§ Problem description: Scan the records for the word "Check". Return each line where it is found.

==== Recorded data

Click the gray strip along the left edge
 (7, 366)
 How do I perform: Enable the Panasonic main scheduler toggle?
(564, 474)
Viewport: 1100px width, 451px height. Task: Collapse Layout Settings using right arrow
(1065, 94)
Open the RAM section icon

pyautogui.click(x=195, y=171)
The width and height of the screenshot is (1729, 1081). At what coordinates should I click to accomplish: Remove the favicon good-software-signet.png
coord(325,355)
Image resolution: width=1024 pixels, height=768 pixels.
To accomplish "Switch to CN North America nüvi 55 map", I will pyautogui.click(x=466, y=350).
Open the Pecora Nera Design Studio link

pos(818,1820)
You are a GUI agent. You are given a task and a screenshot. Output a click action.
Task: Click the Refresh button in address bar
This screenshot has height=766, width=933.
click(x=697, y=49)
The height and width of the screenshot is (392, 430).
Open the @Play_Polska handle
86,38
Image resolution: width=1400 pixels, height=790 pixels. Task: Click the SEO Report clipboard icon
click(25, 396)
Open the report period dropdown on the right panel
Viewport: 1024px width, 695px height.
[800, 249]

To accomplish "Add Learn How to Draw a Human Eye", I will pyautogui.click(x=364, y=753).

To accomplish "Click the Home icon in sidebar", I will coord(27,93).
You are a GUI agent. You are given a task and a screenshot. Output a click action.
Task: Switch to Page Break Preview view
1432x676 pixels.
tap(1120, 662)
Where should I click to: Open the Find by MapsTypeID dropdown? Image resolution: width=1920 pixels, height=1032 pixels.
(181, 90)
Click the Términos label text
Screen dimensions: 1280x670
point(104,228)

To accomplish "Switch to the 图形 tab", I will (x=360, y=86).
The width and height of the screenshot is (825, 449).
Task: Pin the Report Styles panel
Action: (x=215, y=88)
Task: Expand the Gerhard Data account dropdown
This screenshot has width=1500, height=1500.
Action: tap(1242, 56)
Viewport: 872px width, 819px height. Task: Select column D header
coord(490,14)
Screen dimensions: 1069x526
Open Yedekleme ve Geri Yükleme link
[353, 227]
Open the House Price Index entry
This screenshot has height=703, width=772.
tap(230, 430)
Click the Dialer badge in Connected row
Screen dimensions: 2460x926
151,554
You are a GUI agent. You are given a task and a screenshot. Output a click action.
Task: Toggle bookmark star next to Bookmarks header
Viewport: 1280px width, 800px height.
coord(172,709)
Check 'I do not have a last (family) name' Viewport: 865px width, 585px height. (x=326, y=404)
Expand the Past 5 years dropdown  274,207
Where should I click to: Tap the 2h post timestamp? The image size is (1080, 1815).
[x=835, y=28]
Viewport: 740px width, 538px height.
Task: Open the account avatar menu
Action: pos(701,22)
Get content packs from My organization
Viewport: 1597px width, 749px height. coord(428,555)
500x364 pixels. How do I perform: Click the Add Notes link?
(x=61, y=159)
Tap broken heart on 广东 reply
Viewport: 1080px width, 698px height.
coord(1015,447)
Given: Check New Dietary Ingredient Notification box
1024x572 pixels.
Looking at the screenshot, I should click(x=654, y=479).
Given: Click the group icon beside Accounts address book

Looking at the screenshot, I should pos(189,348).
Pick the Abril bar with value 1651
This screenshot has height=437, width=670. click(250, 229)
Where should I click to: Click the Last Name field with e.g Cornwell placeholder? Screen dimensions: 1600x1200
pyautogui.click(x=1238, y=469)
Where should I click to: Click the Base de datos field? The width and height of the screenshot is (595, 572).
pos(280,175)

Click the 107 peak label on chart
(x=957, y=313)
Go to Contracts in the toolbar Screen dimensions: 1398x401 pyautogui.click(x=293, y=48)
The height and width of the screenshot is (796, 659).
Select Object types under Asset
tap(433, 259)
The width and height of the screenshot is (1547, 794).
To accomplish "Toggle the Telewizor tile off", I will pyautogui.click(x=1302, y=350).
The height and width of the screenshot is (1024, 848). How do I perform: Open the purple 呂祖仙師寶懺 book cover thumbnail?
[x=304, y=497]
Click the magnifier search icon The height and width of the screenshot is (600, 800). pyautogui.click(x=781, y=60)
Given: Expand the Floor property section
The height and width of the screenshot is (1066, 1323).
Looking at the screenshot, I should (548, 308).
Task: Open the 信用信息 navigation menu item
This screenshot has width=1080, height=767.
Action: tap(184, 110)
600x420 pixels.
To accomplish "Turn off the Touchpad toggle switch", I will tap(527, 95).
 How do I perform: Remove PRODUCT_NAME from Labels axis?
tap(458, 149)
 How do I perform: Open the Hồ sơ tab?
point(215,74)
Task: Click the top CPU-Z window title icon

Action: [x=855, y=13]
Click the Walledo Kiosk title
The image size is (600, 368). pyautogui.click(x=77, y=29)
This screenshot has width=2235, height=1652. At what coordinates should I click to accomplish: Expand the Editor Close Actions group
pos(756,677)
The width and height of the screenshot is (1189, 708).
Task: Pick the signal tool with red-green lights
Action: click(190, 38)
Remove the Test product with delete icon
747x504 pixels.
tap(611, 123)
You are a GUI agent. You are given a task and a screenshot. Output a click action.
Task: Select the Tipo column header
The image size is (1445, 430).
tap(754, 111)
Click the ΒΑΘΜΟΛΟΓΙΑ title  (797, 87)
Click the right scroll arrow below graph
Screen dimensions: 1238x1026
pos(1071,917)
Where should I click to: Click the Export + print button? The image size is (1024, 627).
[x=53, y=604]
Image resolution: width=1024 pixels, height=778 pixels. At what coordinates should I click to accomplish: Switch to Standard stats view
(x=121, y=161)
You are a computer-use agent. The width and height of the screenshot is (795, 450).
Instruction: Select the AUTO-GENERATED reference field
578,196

========

§ Finished task:
Check 'I do not have a last (family) name' Viewport: 865px width, 585px height. (x=326, y=404)
Given: Check New Dietary Ingredient Notification box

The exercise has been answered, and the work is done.